**EXERCISE**
Look through the data below for the line with "1239x805 pixels." and the line with "Click the sentence", then output those two and all lines in between, exactly as written.

(DATASET EXTRACT Opens)

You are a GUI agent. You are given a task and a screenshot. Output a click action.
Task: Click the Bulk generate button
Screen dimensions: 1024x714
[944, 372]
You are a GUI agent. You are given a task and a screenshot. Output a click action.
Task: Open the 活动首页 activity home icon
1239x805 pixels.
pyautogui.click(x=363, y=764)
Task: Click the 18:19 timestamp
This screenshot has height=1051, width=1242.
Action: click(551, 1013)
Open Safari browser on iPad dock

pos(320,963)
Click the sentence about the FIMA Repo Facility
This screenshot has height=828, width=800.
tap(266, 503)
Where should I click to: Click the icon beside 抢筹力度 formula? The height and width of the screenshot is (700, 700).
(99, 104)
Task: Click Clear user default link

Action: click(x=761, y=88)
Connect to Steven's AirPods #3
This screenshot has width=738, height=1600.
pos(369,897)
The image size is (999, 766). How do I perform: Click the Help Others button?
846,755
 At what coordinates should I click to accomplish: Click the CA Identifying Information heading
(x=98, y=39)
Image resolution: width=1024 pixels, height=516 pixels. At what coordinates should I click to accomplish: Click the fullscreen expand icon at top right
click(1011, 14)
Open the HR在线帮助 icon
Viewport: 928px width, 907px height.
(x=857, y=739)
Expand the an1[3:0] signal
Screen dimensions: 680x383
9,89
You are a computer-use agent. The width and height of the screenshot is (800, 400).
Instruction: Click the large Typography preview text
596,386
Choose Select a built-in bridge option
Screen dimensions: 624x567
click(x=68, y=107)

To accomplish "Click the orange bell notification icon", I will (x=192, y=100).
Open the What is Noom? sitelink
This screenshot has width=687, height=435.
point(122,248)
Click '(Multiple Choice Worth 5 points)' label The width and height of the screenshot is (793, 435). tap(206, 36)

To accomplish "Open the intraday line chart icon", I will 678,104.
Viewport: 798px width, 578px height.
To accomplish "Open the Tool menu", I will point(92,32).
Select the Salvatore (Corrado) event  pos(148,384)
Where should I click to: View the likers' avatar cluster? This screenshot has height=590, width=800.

(DATASET EXTRACT Closes)

**RESPONSE TO THE TASK**
1239x805 pixels.
pyautogui.click(x=363, y=764)
Task: Click the 18:19 timestamp
This screenshot has height=1051, width=1242.
Action: click(551, 1013)
Open Safari browser on iPad dock

pos(320,963)
Click the sentence about the FIMA Repo Facility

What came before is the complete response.